Appeal from order, Supreme Court, Bronx County (Maurice Grey, J.), entered December 6, 1984, denying defendants-appellants’ motion and cross motions to dismiss the complaint for failure to prosecute, unanimously dismissed for lack of jurisdiction to entertain the appeal, without prejudice and without costs.
Plaintiff’s husband commenced this personal injury action in April 1977. By order of Special Term, plaintiff Esperanza Silvagnoli was substituted as his legal representative when he died, and the complaint was amended to add a wrongful death claim. Issue was only joined by defendants Consolidated Edison Employees Mutual Aid Society (Mutual Aid Society), American LaFrance-Foamite Corp. and Underwriters Laboratories. Consolidated Edison of New York was impleaded, and answered the third-party complaint. Except for plaintiff’s service of a bill of particulars pursuant to an order of preclusion, she did nothing to move this action. In August 1982, Mutual Aid Society served a 90-day notice demanding that plaintiff serve and file a notice of trial placing the action on the Trial Calendar. Plaintiff’s counsel notified defendant that plaintiff had died, and that one of her surviving children would be substituted as plaintiff. Meanwhile, the other two defendants served 90-day notices.
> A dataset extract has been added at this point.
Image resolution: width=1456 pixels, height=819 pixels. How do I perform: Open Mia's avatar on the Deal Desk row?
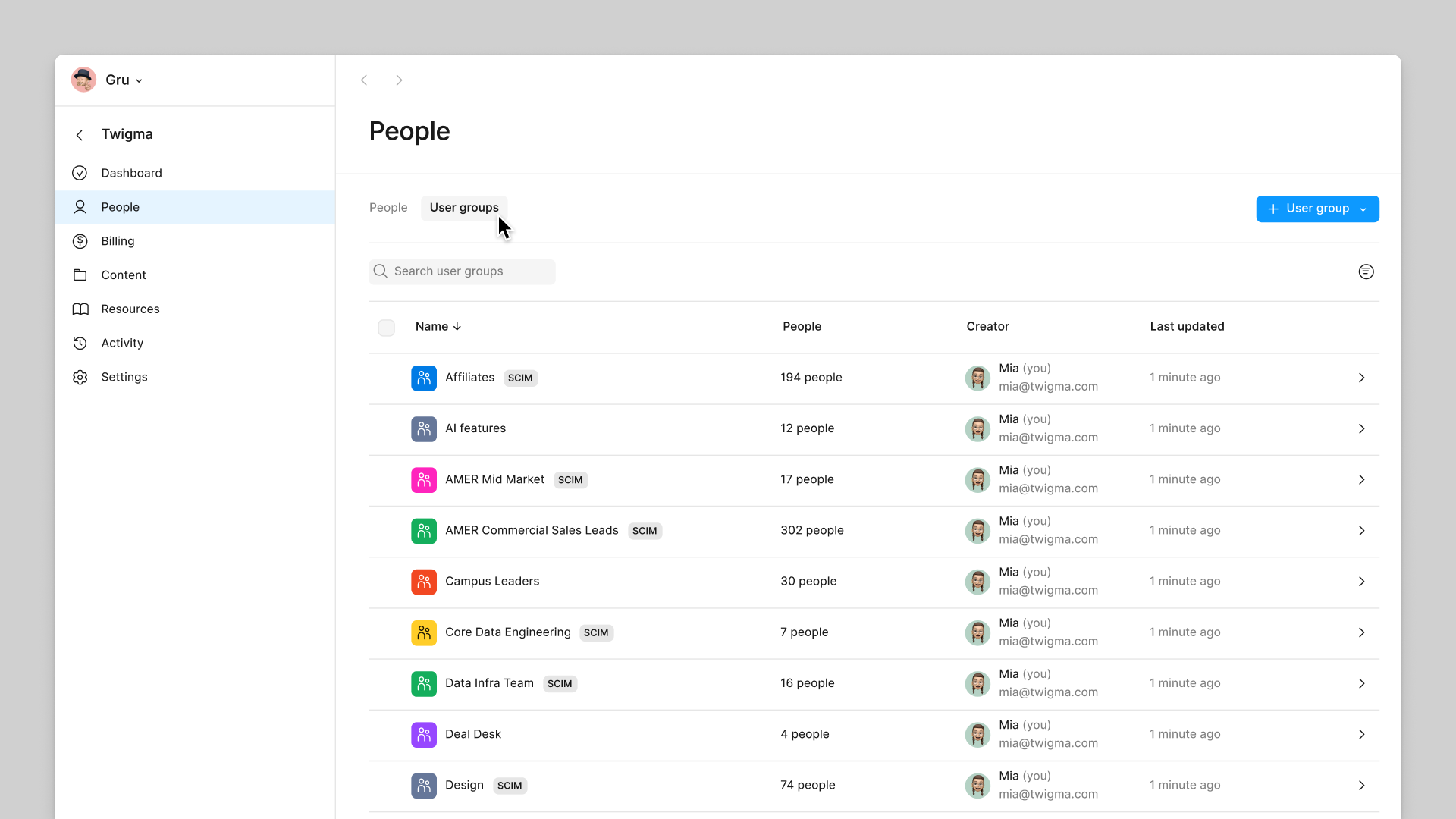[977, 734]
Special Term denied defendant Mutual Aid Society’s motion to dismiss for failure to prosecute pursuant to CPLR 3216, with leave to renew, on condition that substitution be made within 30 days of service of a copy of the court’s order, and *820that the matter be placed on the trial calendar within 60 days thereafter.
Plaintiff’s counsel placed the case on the trial calendar, yet failed to obtain an order of substitution. By notice of motion dated July 24, 1984, Mutual Aid Society renewed its motion to dismiss, and was joined by Underwriters Laboratories. American LaFrance-Foamite Corp. moved for the same relief. By order entered December 6, 1984, Special Term (Maurice Grey, J.), denied defendants’ motions, and they appealed.
The death of a party divests a court of jurisdiction to conduct proceedings in an action until a proper substitution has been made pursuant to CPLR 1015 (a). (Matter of Einstoss, 26 NY2d 181, 189-190 [1970]; Wisdom v Wisdom, 111 AD2d 13 [1st Dept 1985].) As the court stated in Matter of Einstoss (supra, p 189): "[I]f a party dies before a verdict or decision is rendered in an action, it abates as to him * * * unless it is revived by substituting his personal representative”. Any order made between the death of a party and the substitution of a legal representative is void. (Wisdom v Wisdom, supra; Thompson v Kramer, Inc., 23 AD2d 746, 747 [1st Dept 1965].)
This court lacks jurisdiction to entertain defendants’ appeal. Special Term had no jurisdiction to rule upon defendants’ motions to dismiss for failure to prosecute in the first instance, and its order was a nullity. (Dorney v Reddy, 45 AD2d 754, 755 [2d Dept 1974].)
Plaintiff’s purported counsel opposed dismissal at Special Term on the grounds that the attorney of record, a member of his firm, had been recently hospitalized, and averred that an application for appointment of one of plaintiff’s surviving children was pending in the Surrogate’s Court of Queens County. Yet, there is no allegation in the record to indicate the basis for plaintiff’s counsel’s authority. Plaintiff’s death terminated her attorney’s power to act on her behalf. (Wisdom v Wisdom, supra.) In any event he failed to submit the prerequisite affidavit of merits. (Sortino v Fisher, 20 AD2d 25, 31-32 [1st Dept 1963].) Although the jurisdictional issue can be waived under special circumstances, where there has been active participation in the litigation by the personal representative who would have been substituted for the decedent under CPLR 1021, the record in the present case is barren of any evidence permitting this court to ascertain the role of the administrator whom plaintiff’s attorney sought to have substituted. (Hemphill v Rock, 87 AD2d 836 [2d Dept 1982]; Kucher v Kucher, 60 AD2d 644 [2d Dept 1977]; compare, Nieves v 331 *821E. 109th St Corp., 112 AD2d 59 [1st Dept 1985].) This dismissal does not preclude an application at Special Term to substitute a legal representative as plaintiff, nor once such substitution is accomplished, a new motion at Special Term for the relief which defendants seek. (Reoux v Reoux, 14 AD2d 648 [3d Dept 1961].) Despite the difficulties encountered by plaintiff, the time to effect proper substitution should not extend indefinitely. (See, Milam v Gibson & Cushman, 81 AD2d 555, 556 [1st Dept 1981]; see, Meier v Shively, 10 AD2d 566 [1st Dept 1960].) Concur — Sullivan, J. P., Carro, Fein, Kassal and Rosenberger, JJ.